Eu penso que essa resposta de Jesus é suficiente para nos provar que a vida não está resumida naquilo que vemos e que Jesus não é alguém responsável – embora ele faça isso – por garantir apenas nosso alimento diário, o emprego ideal, o casamento dos sonhos, enfim, fornecer tudo aquilo reputamos ser uma vida perfeita. Reafirmo que ele faz e está preocupado com isso também. Apenas quero destacar o caráter espiritual da obra de Jesus, evidenciado, dentre tantos episódios, neste ao mostrar que, mais do que o alimento diário, o homem carece da palavra de Deus.
 
Toda a vida de Jesus foi uma vida em conformidade com a palavra de Deus revelada. São inúmeras citações aos profetas, aos salmos e à Lei, comprovando Sua visão da Escritura como sendo fonte de autoridade, inerrante e suficiente para nós. Em outra ocasião, disse aos seus discípulos que sua comida era fazer a vontade de Deus. Certamente, olhar para Jesus significa olhar para quem melhor andou “sob a lei”, prestando-lhe santa e plena obediência.
 
Que esta lição venha sobre nós e traga um efetivo temor e obediência à vontade de Deus expressa em sua palavra.
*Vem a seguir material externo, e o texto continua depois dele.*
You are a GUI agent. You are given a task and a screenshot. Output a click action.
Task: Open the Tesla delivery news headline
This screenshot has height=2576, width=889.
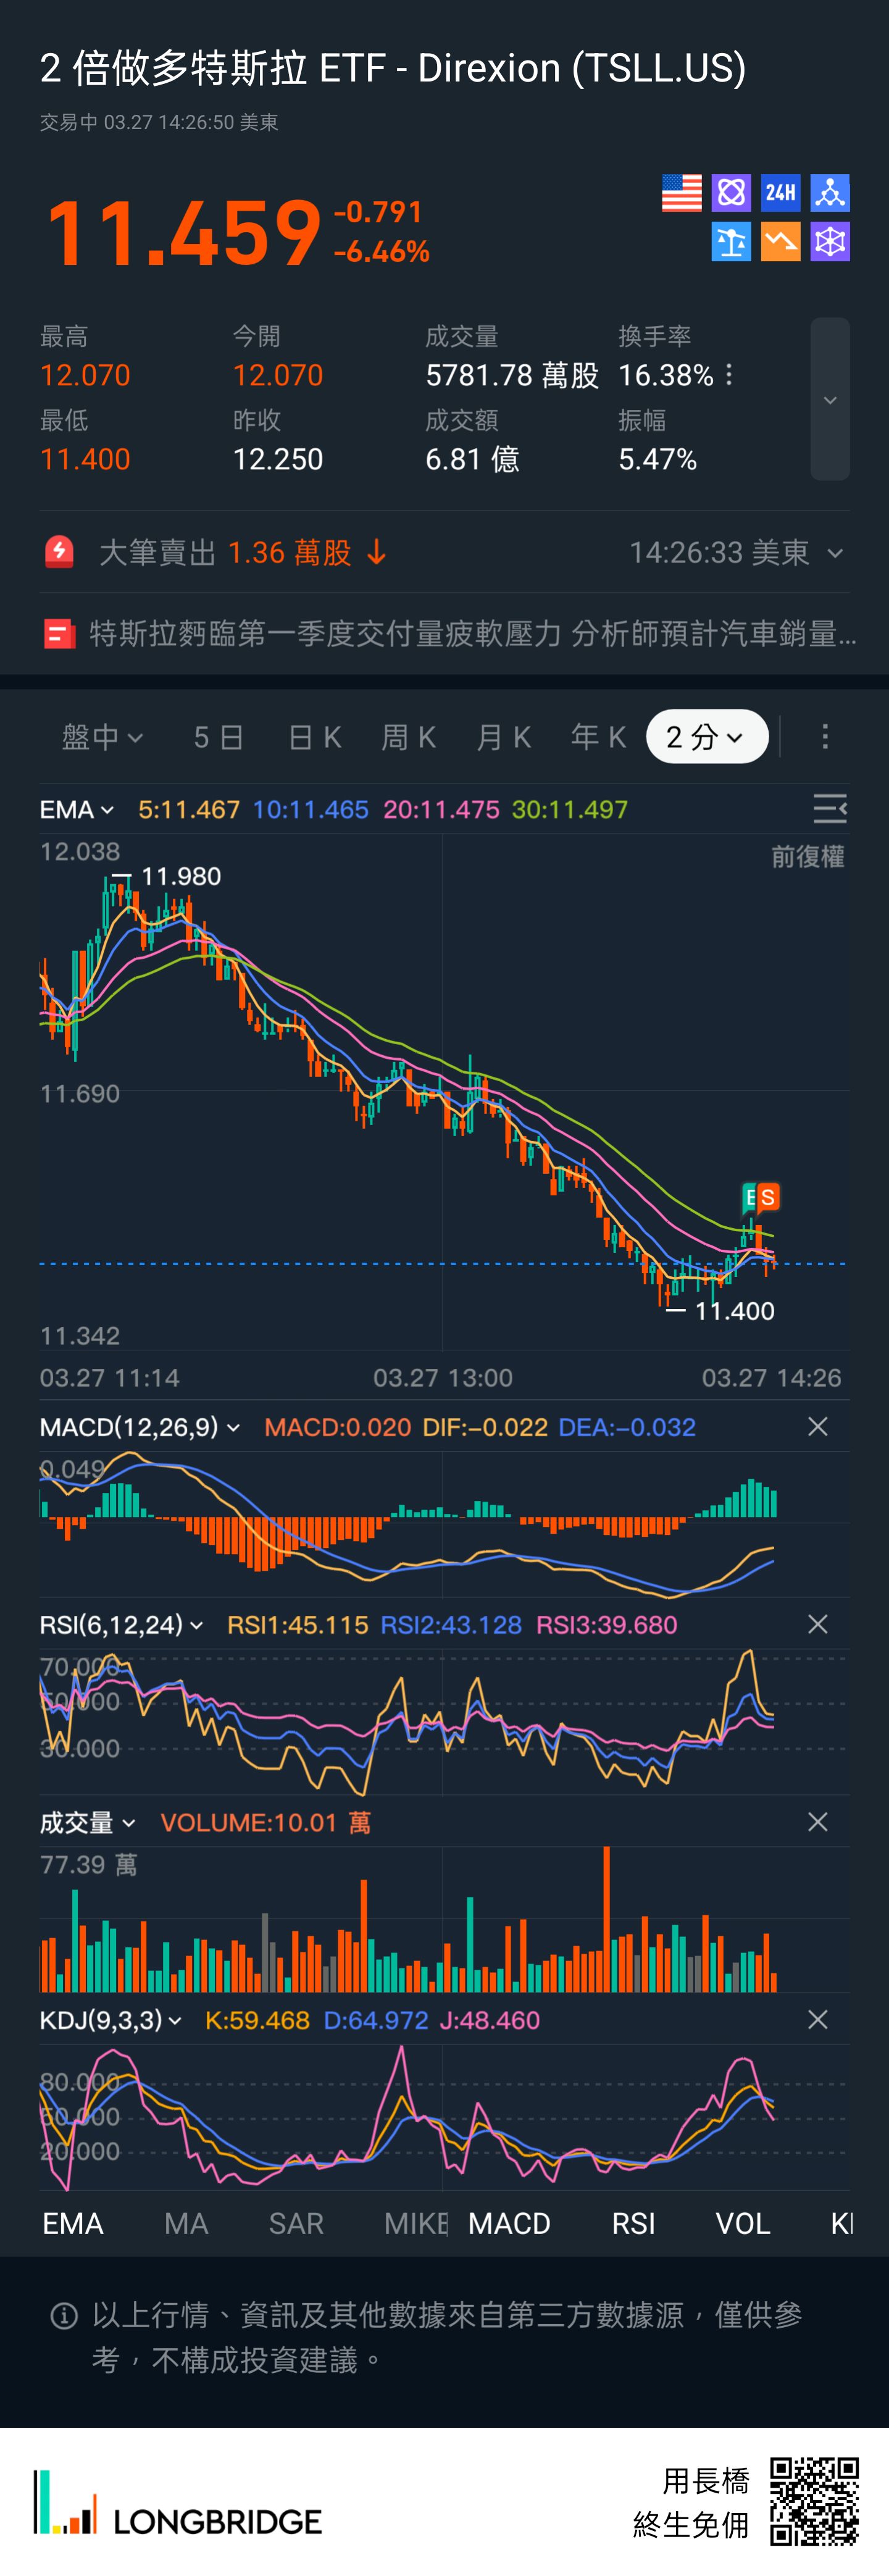coord(472,634)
Em tempos de cada vez mais interpretações distorcidas e existenciais da Bíblia, precisamos adequar nossa visão e nossa vida a este livro. E isso significará perguntar “o que o Autor quis dizer com este trecho?” ao invés de “o que eu entendo com este texto?”; vai também exigir a prioridade do “eu preciso entender e aplicar isso à minha vida” para depois se esforçar para que “as pessoas saibam sobre isso”.
 
Acho que não precisamos de uma nova reforma, nos moldes de Lutero. Precisamos, sim, de um retorno à Bíblia como regra de fé e prática. Porque tudo o que nos escandaliza tem como fonte primária o abandono e a ignorância “de toda a palavra que sai da boca de Deus”.